# Thinking of using a Power head to run my Chiller any Ideas



## Reef12 (May 20, 2008)

Well anybody run a chiller off a Power head?

I am thinking of the maxi 1200.

Thanks.


----------



## under_control (Jan 9, 2008)

what chiller? Most I've seen more imput like a pump than powerhead. Powerheads lose a lot of power pushing water up(head).


----------



## trigger (Sep 6, 2002)

A chiller usually has a pump or powerhead itself...


----------



## under_control (Jan 9, 2008)

trigger said:


> A chiller usually has a pump or powerhead itself...

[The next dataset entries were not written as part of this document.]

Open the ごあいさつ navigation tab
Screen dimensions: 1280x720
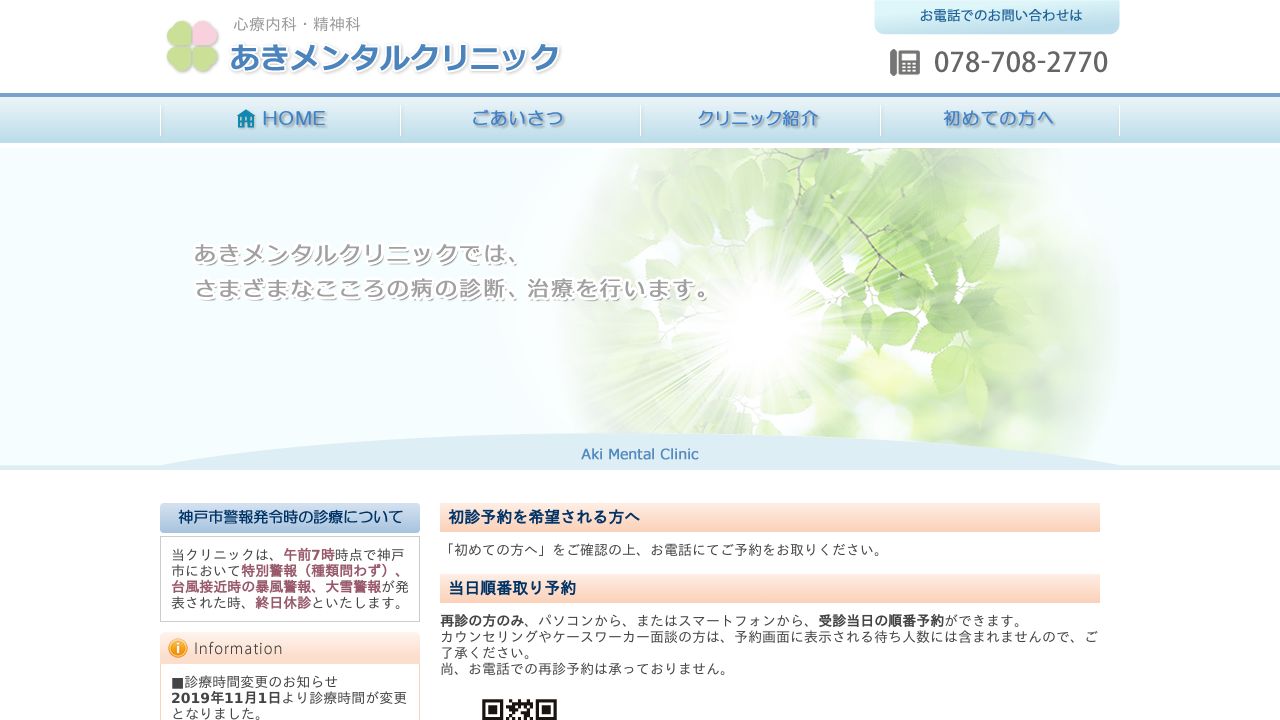(x=519, y=119)
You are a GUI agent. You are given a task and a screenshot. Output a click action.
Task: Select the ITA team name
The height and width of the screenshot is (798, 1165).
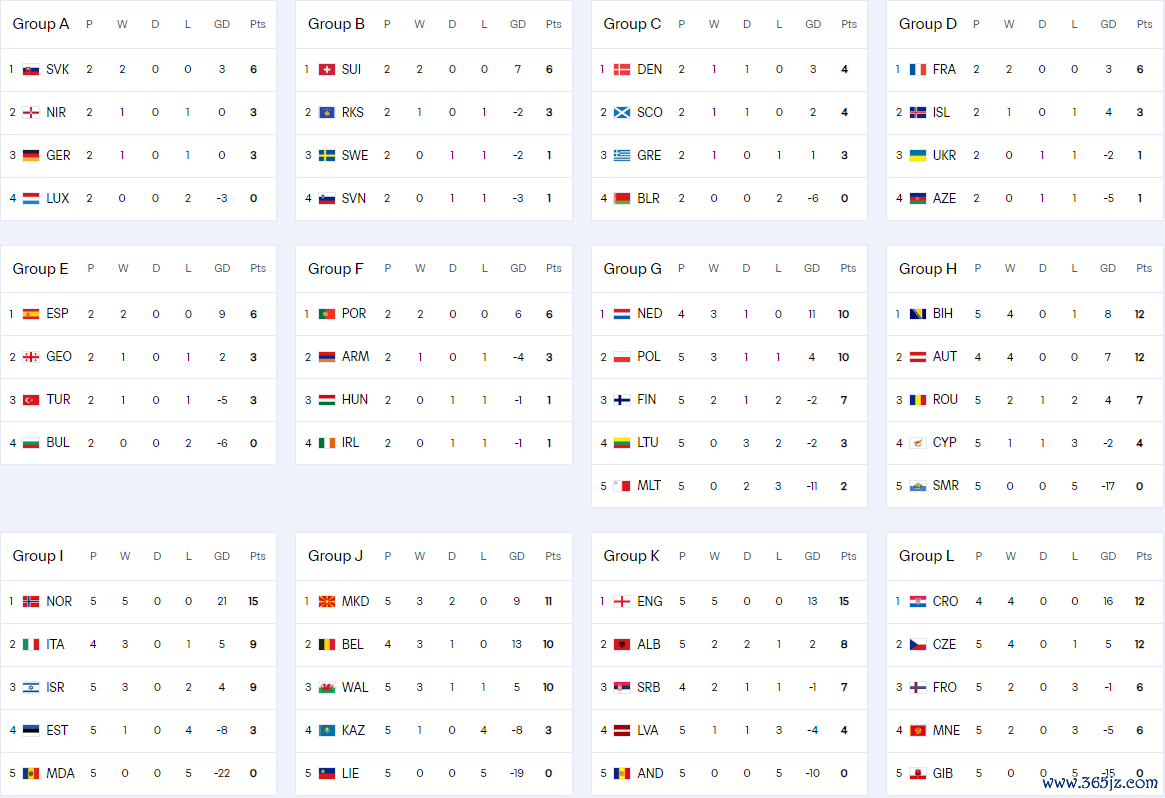(x=55, y=645)
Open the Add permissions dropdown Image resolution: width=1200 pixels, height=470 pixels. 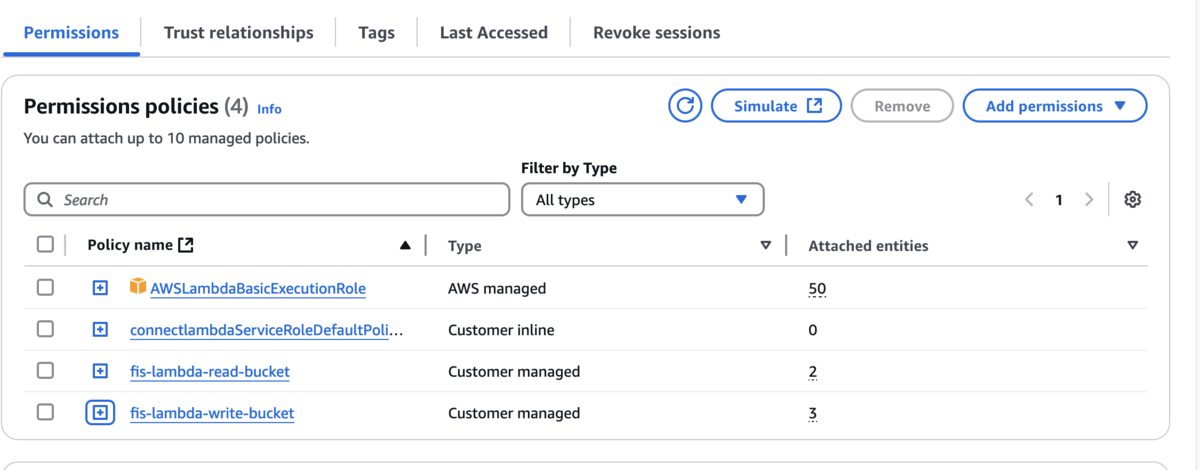1054,106
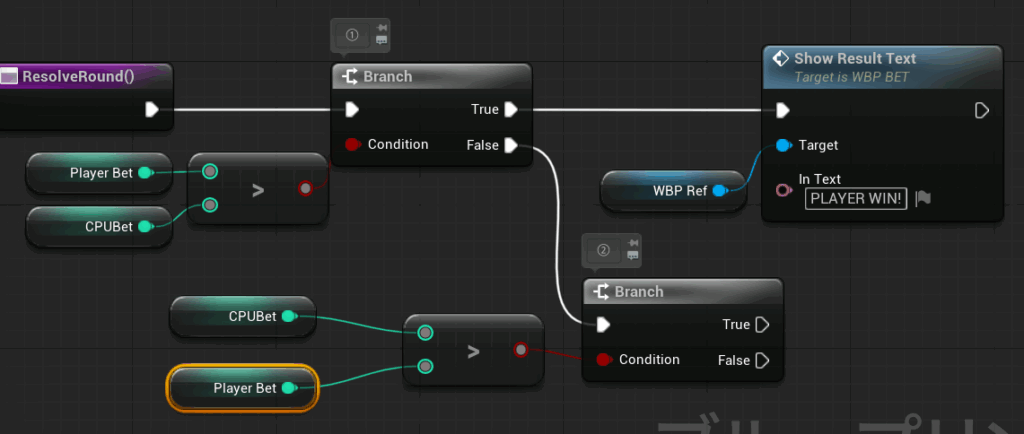The image size is (1024, 434).
Task: Click True exec pin on Branch ②
Action: [762, 324]
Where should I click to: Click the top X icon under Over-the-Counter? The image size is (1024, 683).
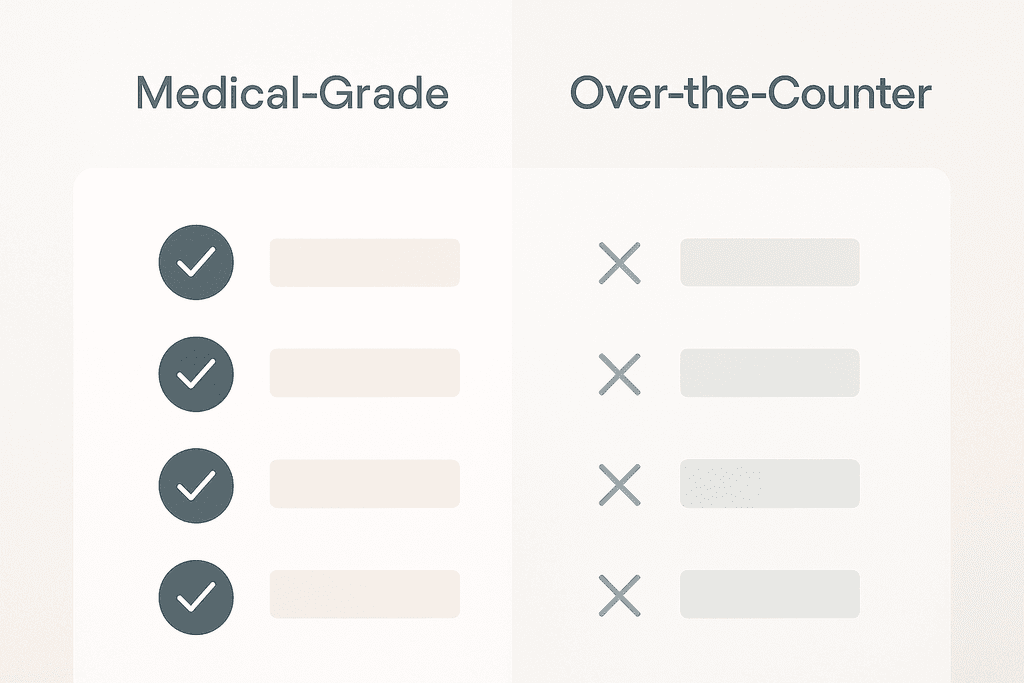pyautogui.click(x=619, y=263)
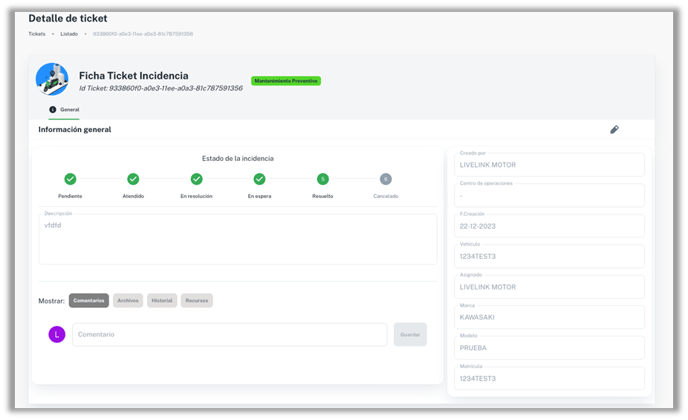Viewport: 688px width, 420px height.
Task: Click the pencil edit icon
Action: [x=614, y=130]
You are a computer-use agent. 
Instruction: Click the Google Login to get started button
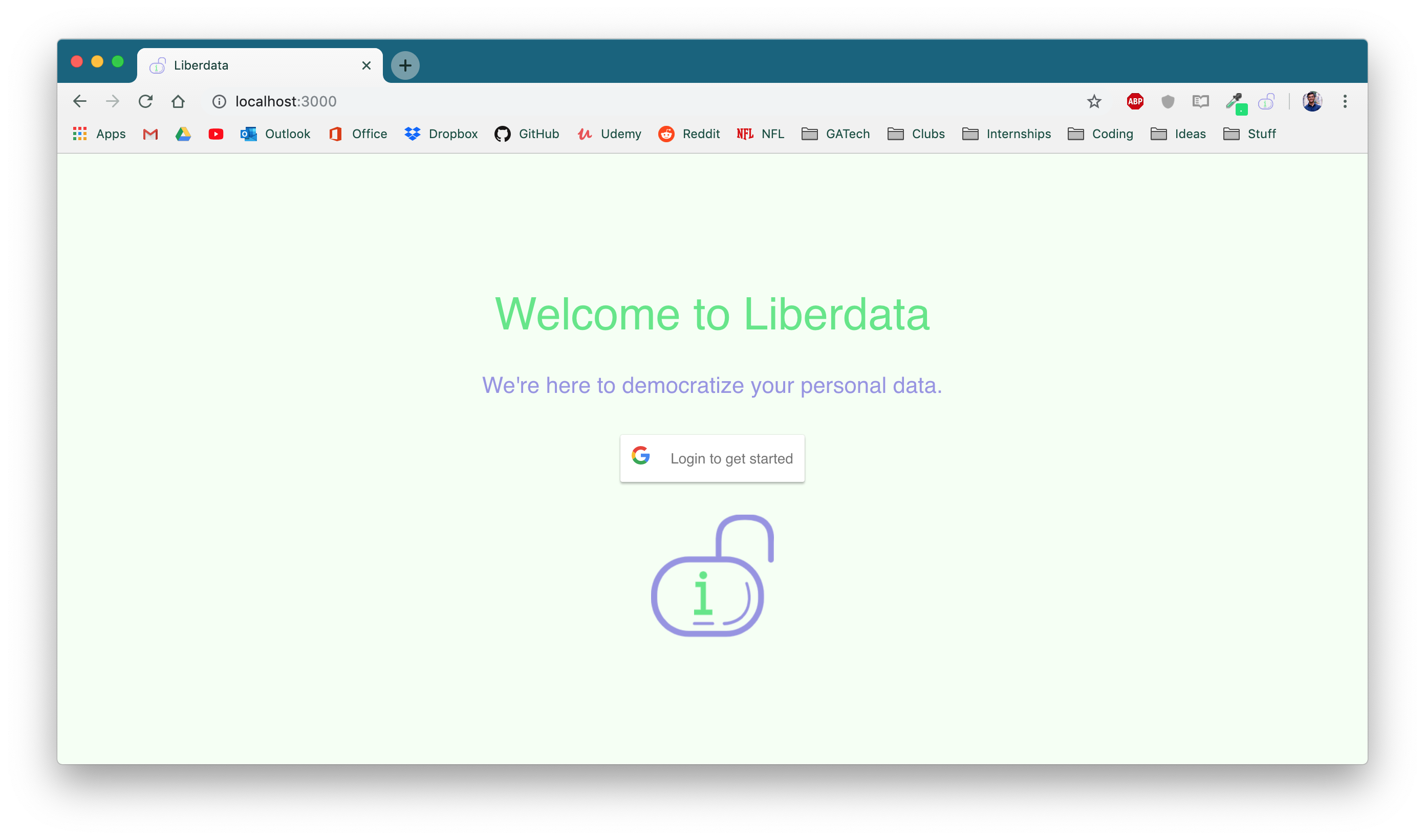point(712,458)
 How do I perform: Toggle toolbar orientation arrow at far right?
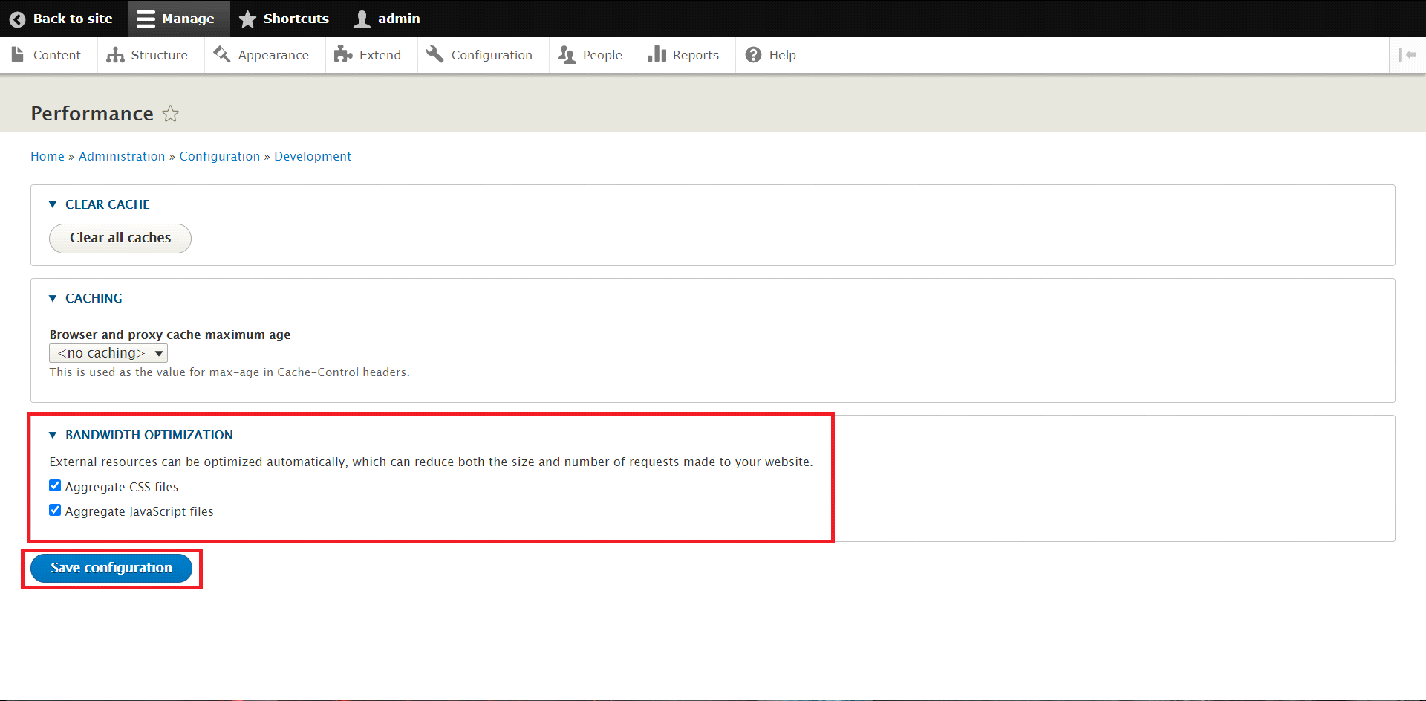coord(1408,55)
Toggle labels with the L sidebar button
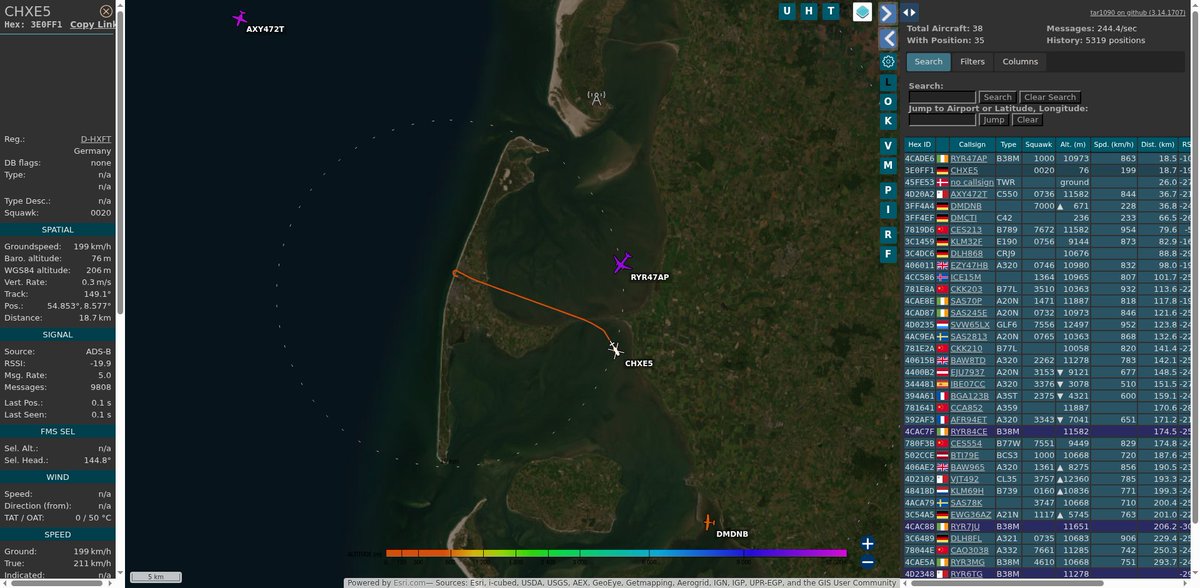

The chillers commonly sold in the US usually do not have pumps built in. A quick glance of chillers from dr foster smith shows all require pumps.

They do tell you that size of pump that is needed(but factor in the gph at the head and resistance of the chiller, so bigger than the "minimum" number is required)


----------



## trigger (Sep 6, 2002)

OK, I only knew the complete setups.


----------



## Narwhal72 (Sep 26, 2006)

powerheads don't produce enough head pressure to run chillers. The length of tubing you need to run to hook them up and the small diameter of the heat exchanging coil puts a lot of resistance on the pump. You will need a more powerful submersible pump like a Mag drive or Rio HP to run a chiller with enough flow to make it useful.

Andy


----------